St. Augustine, Florida
or the ninth consecutive year, historian Bill Potter and company president Kevin Turley led an eager group of attendees through the beautiful city of St. Augustine. The oldest city in North America retains much of its old world Spanish charm in the narrow alleys and diverse architecture of the earliest of European settlement in North America.
Trees dripping with Spanish moss (or French beard if you prefer) leading to the park that commemorates the discovery of Florida by Ponce de Leon. Living history experts fire muskets and cannon and a 16th Century blacksmith plies his skills in a teaching forge. A representative monk of the Dominican order explains the importance of the Roman Church for the Spaniards and the local natives during the “Spanish Century.” The oldest masonry fort in North America is always a highlight—the Castillo de San Marcos.
We visit the best museum in the United States from which to learn about pirates via artifacts and a colorful living history guide. Our visit to the recreation of the Huguenot Fort Caroline outside Jacksonville is the occasion for our flag relays and learning of the failed attempt of the French Reformed settlers to evangelize the natives and establish a Protestant beach-head in the New World. We spend considerable time studying Henry Flagler, the man who almost single-handed created Florida as a tourist destination. A churchman in an age of backsliding, a billionaire who provided a living and creative work for a hundred thousand men and their families, and an architect who never let cost get in the way of aesthetics and perfection, Flagler left his mark on Florida like no other single individual with the possible exception of Walt Disney.

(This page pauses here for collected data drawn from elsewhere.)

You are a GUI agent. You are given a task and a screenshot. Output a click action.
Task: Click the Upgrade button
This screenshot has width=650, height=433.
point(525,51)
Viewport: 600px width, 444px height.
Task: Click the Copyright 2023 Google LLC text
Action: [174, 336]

Our final destination on this tour is the battlefield and reenactment at Olustee, the largest battle in Florida in the War for Southern Independence. We study the battle and the importance of the state in the Confederacy with our own military historian Bill Potter, and are as shocked as the original participants to find that fight was in the top three bloodiest battles in terms of casualties per participants, in the war.